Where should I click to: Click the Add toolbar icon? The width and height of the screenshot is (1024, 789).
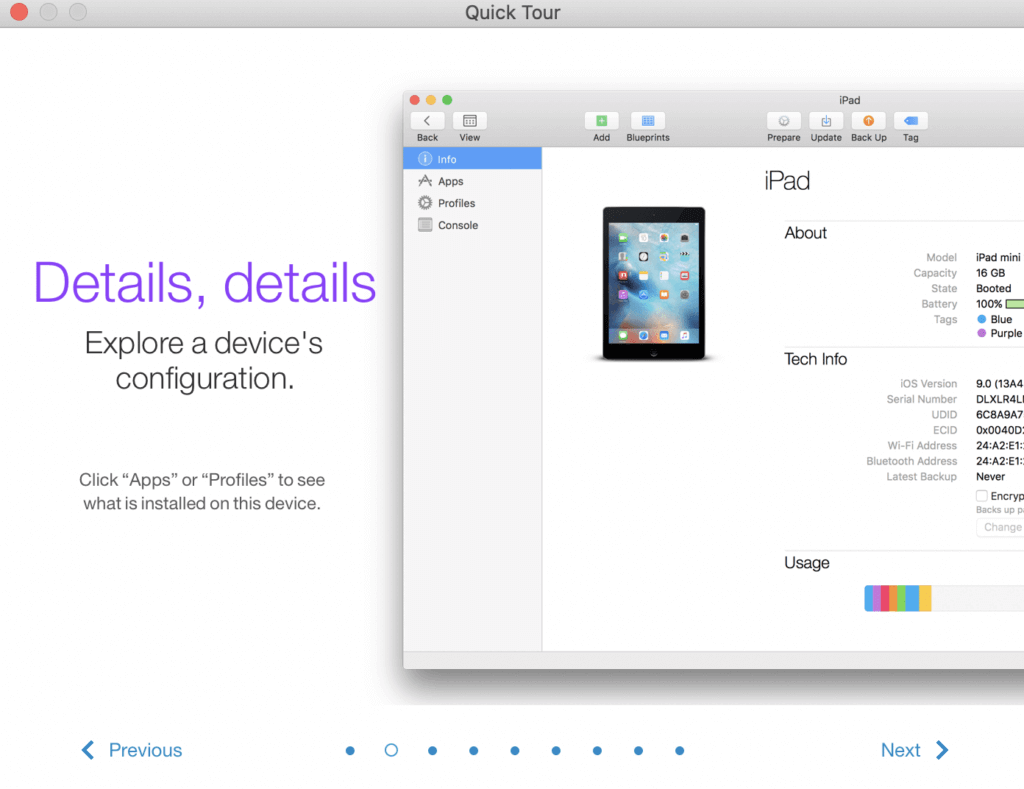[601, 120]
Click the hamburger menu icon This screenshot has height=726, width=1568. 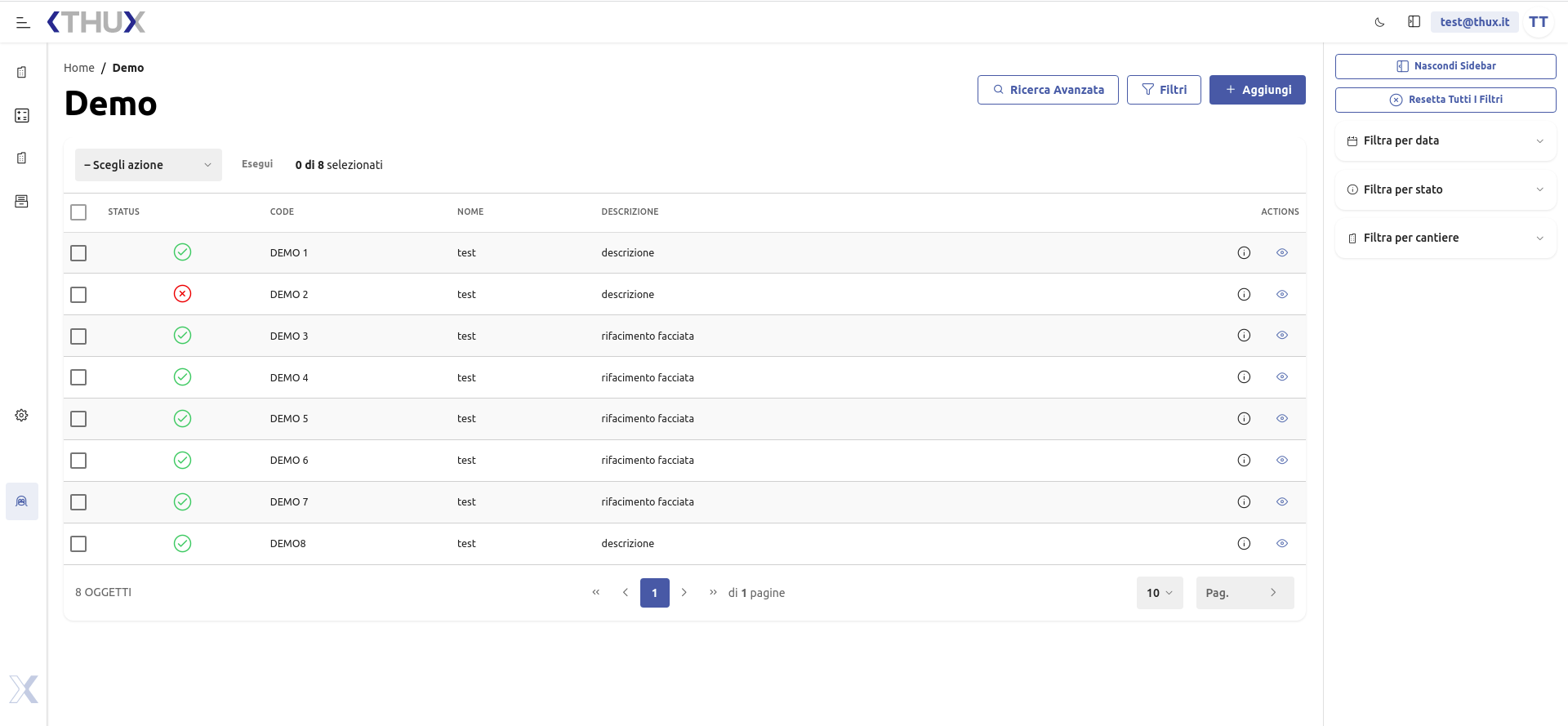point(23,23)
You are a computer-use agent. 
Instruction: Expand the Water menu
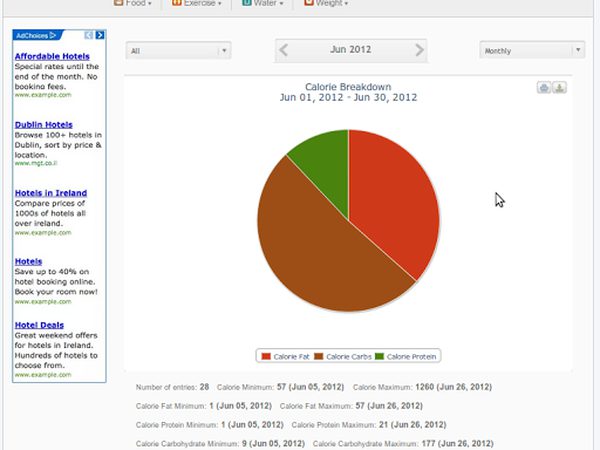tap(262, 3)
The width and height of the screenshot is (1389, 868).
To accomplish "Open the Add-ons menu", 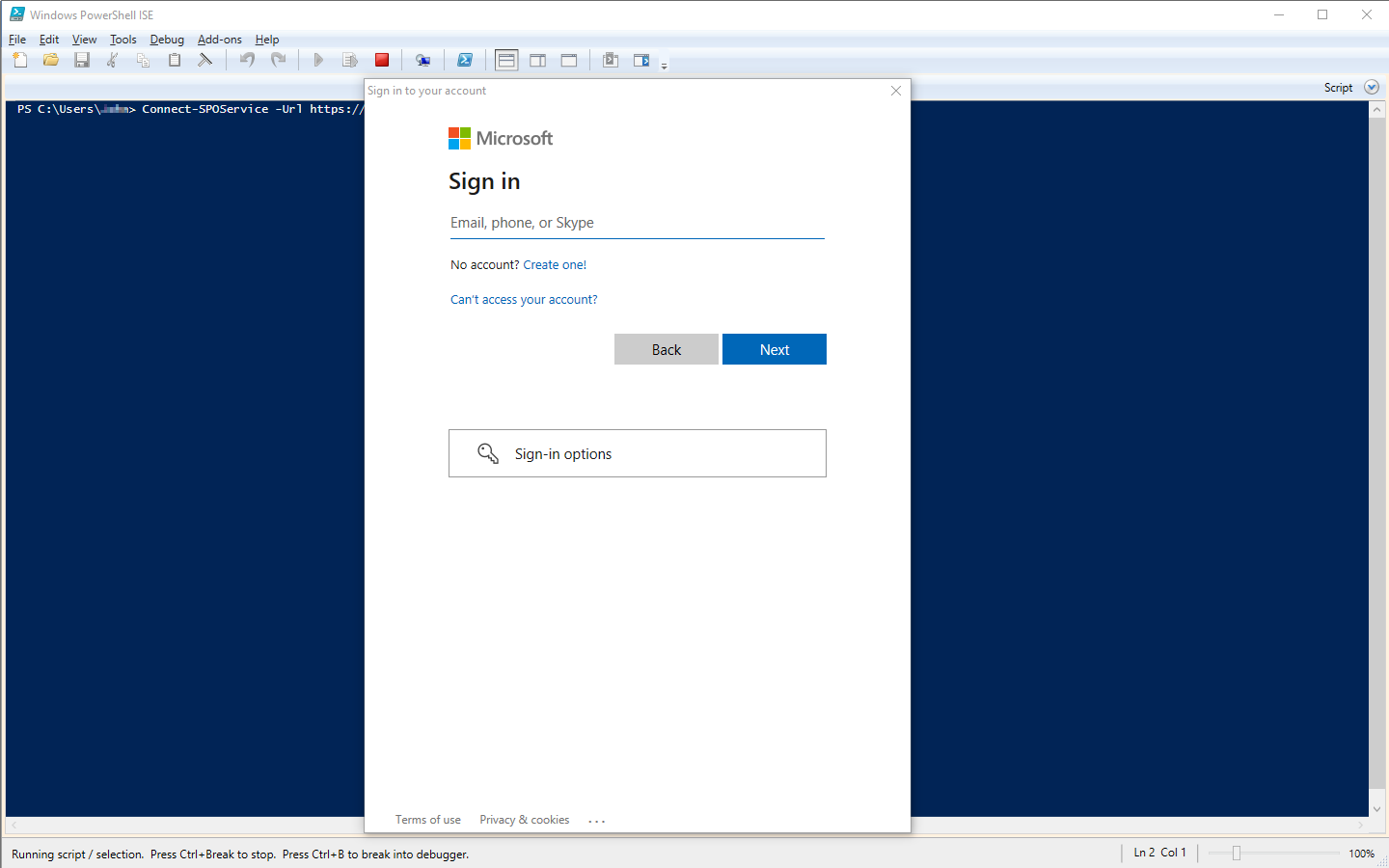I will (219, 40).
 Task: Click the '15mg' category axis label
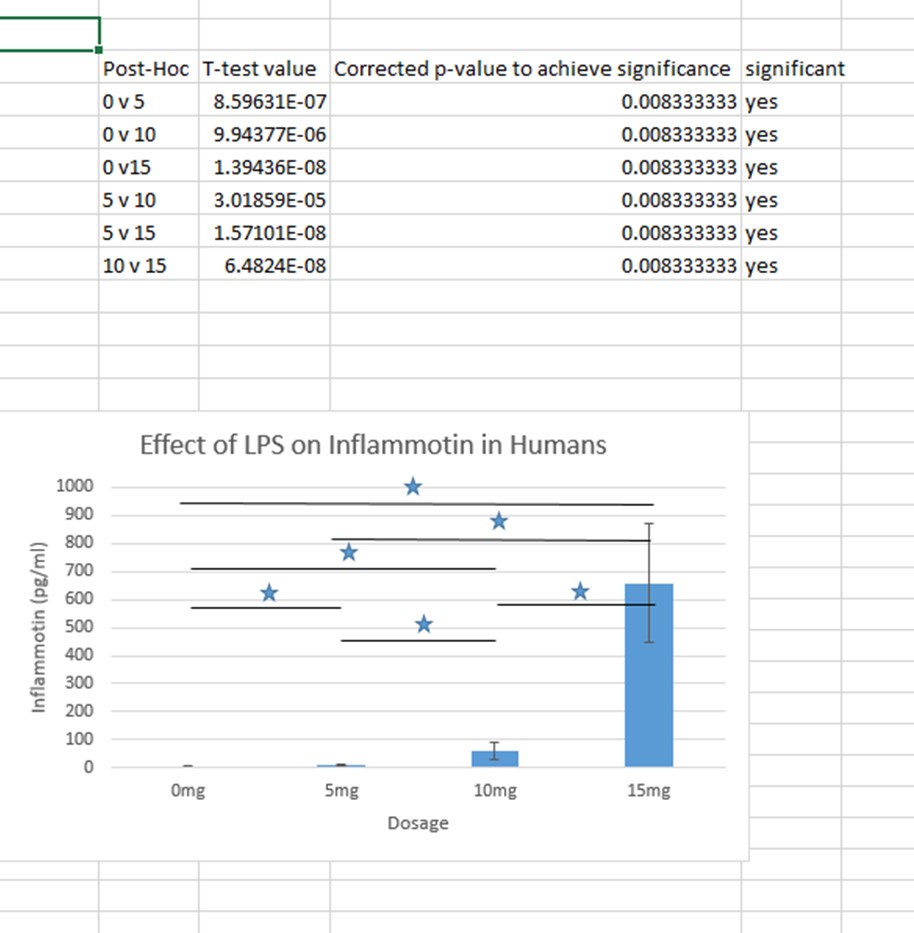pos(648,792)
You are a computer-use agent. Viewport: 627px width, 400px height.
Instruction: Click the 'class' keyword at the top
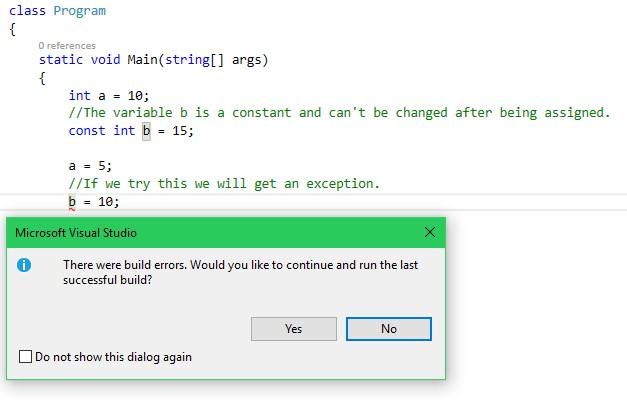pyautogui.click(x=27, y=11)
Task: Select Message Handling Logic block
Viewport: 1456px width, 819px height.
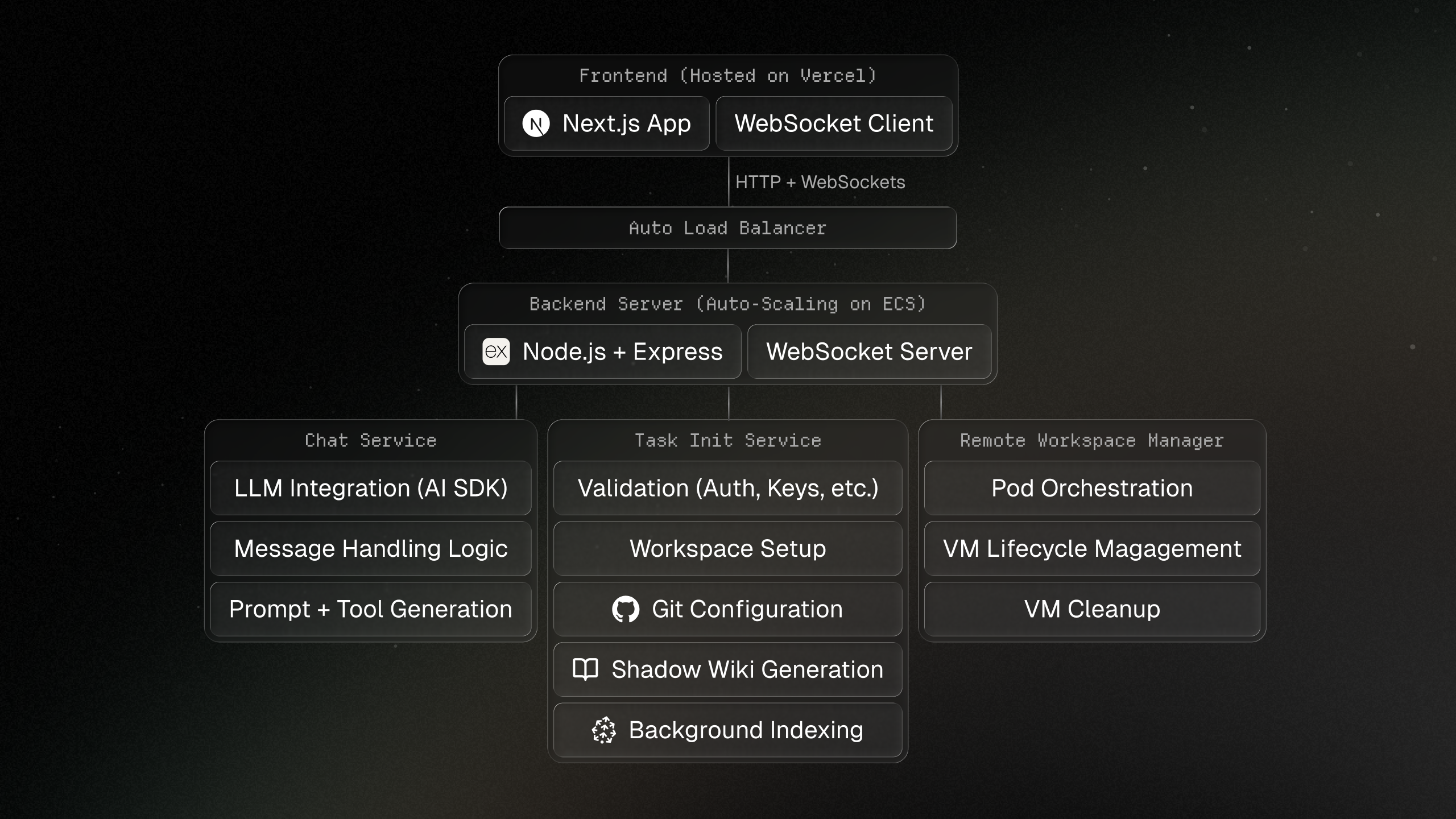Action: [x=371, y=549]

----

> **AIM OF THE TASK**: The line containing "Task: Select Message Handling Logic block" marks the start: set down exactly that line and every line after it through the last line of the data, without any pictures.

> **ANSWER BOX**:
Task: Select Message Handling Logic block
Viewport: 1456px width, 819px height.
Action: [x=371, y=549]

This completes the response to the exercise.